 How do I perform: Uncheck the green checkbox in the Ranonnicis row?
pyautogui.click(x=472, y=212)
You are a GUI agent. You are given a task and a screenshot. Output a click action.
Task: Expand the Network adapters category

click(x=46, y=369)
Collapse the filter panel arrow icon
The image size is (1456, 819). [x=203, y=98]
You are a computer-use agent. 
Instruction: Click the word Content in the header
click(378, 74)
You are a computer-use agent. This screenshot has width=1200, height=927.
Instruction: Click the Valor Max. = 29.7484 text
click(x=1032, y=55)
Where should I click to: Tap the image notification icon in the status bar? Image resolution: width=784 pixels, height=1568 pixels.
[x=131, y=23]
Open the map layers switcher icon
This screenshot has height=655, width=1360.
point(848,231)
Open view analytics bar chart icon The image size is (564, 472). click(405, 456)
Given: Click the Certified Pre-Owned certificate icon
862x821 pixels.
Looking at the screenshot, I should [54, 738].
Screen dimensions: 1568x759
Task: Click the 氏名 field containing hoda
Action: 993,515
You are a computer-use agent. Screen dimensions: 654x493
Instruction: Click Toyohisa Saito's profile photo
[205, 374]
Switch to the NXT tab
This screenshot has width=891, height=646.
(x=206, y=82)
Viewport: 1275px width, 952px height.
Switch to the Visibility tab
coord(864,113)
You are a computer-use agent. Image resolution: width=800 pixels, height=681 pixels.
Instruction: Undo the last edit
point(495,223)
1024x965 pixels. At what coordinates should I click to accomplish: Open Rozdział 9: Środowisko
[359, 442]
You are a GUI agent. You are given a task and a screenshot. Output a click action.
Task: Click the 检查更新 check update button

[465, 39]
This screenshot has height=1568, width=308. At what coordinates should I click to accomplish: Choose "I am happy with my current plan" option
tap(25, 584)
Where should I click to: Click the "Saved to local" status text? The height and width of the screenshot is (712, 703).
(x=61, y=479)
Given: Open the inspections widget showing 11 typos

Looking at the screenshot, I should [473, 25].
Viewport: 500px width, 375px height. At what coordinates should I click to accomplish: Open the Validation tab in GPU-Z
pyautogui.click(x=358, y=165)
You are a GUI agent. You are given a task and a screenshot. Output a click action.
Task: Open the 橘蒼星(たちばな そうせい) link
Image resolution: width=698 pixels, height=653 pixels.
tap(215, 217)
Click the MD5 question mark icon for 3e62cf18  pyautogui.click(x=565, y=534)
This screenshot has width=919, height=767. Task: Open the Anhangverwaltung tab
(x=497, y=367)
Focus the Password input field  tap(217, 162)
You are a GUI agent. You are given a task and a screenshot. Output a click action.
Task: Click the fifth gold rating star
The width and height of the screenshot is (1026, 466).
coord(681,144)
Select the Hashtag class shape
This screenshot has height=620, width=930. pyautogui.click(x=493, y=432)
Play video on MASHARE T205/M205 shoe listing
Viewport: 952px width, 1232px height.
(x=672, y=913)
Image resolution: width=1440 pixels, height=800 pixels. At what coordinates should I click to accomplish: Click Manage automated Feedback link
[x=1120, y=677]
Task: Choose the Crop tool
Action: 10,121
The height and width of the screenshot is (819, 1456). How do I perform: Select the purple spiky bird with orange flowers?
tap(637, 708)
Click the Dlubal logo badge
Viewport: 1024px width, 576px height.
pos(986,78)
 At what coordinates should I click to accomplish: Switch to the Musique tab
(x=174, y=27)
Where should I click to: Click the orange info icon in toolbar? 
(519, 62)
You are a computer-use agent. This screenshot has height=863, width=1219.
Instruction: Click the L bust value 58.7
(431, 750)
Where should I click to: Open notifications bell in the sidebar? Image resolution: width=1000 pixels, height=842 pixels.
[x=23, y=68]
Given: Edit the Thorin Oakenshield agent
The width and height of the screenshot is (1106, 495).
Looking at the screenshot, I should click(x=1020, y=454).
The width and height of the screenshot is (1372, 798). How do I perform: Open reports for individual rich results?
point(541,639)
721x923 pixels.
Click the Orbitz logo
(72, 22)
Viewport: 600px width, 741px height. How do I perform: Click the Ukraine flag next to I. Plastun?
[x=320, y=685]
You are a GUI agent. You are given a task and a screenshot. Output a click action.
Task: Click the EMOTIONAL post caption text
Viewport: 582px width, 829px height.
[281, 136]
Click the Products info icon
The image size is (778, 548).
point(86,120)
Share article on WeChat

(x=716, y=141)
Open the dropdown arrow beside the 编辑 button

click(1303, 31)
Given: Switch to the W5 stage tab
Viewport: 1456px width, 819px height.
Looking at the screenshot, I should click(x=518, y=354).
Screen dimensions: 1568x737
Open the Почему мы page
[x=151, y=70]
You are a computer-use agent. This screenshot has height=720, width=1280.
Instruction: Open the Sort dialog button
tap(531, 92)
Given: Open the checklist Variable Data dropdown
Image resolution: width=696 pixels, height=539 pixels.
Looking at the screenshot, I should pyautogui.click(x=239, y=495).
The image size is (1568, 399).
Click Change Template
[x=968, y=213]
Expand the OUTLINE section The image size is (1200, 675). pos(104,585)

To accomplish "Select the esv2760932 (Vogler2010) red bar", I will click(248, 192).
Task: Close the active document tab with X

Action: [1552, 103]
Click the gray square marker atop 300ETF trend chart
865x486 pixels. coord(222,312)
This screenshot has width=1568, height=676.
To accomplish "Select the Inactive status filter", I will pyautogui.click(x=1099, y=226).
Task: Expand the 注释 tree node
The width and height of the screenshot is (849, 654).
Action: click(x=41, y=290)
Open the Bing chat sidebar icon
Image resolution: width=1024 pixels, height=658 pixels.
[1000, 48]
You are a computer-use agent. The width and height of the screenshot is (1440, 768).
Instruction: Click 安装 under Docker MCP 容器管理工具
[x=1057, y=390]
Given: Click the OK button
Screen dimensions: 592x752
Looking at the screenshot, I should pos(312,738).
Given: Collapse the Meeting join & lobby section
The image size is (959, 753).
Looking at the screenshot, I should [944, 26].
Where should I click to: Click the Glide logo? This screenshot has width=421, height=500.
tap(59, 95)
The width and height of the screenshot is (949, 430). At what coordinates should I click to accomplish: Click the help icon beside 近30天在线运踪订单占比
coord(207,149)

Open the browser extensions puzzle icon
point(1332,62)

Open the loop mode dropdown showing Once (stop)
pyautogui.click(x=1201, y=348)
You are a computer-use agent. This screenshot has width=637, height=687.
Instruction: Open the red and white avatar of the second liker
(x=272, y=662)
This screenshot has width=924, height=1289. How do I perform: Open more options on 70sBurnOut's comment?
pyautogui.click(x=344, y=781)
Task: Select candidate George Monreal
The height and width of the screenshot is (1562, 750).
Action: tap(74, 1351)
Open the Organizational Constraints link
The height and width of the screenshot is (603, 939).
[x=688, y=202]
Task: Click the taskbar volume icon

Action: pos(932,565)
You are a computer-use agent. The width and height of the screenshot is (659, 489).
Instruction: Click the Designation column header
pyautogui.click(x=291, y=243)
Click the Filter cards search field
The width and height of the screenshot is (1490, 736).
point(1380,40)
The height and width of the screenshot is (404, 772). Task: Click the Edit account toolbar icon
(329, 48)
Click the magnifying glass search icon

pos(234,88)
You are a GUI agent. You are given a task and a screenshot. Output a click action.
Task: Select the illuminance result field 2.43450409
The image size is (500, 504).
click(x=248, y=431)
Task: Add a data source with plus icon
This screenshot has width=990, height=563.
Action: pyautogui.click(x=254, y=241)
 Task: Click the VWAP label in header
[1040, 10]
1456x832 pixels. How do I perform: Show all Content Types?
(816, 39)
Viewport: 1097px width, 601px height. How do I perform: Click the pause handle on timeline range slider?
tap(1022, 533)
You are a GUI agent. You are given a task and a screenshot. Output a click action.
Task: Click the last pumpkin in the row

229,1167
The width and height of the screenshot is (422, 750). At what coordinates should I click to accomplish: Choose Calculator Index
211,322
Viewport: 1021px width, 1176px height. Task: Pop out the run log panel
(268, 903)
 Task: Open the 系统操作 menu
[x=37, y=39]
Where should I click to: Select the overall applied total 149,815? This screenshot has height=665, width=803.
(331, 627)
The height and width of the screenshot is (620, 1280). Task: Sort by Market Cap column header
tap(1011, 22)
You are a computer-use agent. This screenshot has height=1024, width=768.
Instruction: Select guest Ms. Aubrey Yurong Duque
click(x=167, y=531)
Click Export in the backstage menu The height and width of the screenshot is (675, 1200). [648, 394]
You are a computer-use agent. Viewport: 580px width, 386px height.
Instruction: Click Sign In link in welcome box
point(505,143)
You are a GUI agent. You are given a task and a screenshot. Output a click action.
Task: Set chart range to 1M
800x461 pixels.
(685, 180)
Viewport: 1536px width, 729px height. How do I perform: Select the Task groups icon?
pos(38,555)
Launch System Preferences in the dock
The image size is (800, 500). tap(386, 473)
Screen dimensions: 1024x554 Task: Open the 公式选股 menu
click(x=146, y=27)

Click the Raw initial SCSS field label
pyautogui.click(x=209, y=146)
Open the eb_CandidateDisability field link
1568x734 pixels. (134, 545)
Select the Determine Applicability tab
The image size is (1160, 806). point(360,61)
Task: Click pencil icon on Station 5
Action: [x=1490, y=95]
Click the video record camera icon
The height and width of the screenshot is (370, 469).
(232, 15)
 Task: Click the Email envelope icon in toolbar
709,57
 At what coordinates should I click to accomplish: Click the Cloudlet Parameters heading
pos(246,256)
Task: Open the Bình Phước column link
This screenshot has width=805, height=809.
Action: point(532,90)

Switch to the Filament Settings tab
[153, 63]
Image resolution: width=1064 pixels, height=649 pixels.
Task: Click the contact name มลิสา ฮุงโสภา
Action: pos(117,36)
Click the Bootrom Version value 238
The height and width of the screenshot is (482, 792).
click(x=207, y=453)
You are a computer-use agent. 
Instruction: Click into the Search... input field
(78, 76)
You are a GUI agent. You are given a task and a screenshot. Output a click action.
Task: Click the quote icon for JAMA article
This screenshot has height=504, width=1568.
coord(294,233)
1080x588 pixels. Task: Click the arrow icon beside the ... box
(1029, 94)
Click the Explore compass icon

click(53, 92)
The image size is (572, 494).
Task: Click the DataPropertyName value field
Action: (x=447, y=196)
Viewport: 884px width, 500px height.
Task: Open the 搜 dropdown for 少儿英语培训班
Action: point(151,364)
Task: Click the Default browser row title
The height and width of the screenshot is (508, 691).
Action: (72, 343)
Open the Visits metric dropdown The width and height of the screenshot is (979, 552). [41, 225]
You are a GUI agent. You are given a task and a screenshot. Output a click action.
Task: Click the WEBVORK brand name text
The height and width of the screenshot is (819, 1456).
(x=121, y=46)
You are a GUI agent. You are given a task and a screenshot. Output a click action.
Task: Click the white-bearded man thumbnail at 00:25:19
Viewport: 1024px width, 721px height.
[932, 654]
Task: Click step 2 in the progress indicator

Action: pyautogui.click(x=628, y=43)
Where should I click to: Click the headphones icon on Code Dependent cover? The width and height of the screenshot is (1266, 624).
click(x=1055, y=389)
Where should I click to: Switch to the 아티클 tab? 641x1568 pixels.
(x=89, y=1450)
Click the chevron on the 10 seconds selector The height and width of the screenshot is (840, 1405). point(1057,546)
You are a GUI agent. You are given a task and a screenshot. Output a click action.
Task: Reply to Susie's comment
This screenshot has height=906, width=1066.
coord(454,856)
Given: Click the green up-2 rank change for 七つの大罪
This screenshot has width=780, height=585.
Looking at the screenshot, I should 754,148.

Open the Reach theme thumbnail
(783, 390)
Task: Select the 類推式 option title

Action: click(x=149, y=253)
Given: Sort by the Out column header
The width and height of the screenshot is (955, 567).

***

_WHAT IS REQUIRED_:
Reproduce verbatim only the segment of the listing bounded by the line containing "1080x588 pixels. Task: Click" and the line containing "Task: Click the WEBVORK brand name text", with both boundary lines included.

_ANSWER FOR THIS EXERCISE_:
1080x588 pixels. Task: Click the arrow icon beside the ... box
(1029, 94)
Click the Explore compass icon

click(53, 92)
The image size is (572, 494).
Task: Click the DataPropertyName value field
Action: (x=447, y=196)
Viewport: 884px width, 500px height.
Task: Open the 搜 dropdown for 少儿英语培训班
Action: point(151,364)
Task: Click the Default browser row title
The height and width of the screenshot is (508, 691).
Action: (72, 343)
Open the Visits metric dropdown The width and height of the screenshot is (979, 552). [41, 225]
You are a GUI agent. You are given a task and a screenshot. Output a click action.
Task: Click the WEBVORK brand name text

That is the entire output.